→ Directions
Gather every line of the listing that contains the word "particular", treating uppercase and lowercase letters as different.
┏━━
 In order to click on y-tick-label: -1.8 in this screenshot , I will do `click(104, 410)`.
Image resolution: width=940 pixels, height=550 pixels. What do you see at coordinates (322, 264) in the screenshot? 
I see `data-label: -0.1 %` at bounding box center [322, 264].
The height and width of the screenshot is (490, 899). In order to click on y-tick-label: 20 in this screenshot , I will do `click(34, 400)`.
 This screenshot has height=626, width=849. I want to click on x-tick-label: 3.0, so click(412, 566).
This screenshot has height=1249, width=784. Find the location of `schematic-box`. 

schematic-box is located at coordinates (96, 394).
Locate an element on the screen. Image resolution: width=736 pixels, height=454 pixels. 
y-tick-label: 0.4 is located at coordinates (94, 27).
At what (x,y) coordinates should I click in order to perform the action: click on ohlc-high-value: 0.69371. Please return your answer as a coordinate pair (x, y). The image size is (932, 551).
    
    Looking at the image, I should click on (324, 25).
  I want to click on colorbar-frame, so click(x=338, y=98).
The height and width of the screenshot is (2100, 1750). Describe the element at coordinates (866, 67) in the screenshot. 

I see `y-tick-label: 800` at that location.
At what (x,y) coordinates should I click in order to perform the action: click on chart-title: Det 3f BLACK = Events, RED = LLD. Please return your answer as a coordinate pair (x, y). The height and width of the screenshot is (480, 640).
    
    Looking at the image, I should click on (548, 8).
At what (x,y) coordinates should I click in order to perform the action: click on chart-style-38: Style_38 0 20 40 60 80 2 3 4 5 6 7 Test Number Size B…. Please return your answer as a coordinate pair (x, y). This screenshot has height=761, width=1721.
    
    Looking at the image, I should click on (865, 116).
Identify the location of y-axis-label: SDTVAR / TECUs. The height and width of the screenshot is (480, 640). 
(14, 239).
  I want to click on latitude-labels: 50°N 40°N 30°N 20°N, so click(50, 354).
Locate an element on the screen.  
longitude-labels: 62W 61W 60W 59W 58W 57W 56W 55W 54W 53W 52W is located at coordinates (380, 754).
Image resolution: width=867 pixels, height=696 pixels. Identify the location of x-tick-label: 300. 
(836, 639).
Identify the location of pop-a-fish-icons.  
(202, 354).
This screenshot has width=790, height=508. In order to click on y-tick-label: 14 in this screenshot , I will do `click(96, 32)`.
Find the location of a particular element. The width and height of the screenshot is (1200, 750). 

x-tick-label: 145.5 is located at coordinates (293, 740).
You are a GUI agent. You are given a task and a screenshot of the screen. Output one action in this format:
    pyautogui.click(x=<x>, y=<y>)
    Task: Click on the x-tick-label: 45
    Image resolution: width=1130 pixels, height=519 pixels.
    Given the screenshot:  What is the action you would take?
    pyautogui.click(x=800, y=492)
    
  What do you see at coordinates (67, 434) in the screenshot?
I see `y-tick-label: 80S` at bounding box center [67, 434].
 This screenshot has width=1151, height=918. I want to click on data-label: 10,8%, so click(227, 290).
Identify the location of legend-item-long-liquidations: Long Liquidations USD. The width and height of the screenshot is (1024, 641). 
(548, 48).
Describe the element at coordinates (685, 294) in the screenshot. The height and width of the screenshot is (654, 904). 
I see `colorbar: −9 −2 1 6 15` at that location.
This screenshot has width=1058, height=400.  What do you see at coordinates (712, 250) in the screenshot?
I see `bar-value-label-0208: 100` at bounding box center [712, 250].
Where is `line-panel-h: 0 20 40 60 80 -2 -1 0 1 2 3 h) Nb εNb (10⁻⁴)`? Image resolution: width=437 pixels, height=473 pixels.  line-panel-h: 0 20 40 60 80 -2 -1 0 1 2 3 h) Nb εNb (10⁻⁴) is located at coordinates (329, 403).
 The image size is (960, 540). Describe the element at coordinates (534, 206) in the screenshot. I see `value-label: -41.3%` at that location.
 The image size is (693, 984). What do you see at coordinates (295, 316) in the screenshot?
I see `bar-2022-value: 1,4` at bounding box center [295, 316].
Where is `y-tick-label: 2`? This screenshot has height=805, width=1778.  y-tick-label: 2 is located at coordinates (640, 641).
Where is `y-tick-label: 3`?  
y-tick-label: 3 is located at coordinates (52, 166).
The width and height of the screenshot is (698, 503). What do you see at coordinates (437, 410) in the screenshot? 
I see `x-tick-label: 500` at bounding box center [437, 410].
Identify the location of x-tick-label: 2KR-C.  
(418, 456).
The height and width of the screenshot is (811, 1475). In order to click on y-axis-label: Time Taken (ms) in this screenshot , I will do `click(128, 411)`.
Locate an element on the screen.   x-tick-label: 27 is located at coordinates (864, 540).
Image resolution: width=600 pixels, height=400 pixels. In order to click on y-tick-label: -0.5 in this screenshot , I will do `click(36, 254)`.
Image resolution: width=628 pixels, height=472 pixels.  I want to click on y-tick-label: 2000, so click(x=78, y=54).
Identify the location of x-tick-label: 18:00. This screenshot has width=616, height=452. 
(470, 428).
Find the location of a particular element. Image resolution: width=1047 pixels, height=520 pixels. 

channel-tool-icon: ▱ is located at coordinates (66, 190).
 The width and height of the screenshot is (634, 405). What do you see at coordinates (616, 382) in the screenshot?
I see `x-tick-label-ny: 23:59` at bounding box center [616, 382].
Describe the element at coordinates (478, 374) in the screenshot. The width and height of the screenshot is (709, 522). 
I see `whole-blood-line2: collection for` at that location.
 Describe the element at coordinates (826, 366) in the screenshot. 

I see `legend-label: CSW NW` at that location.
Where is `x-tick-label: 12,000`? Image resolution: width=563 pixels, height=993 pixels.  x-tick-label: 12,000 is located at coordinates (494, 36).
┗━━
→ Answer to this problem
Find the location of a particular element. The width and height of the screenshot is (1200, 750). 
Find the location of a particular element. Image resolution: width=1047 pixels, height=520 pixels. 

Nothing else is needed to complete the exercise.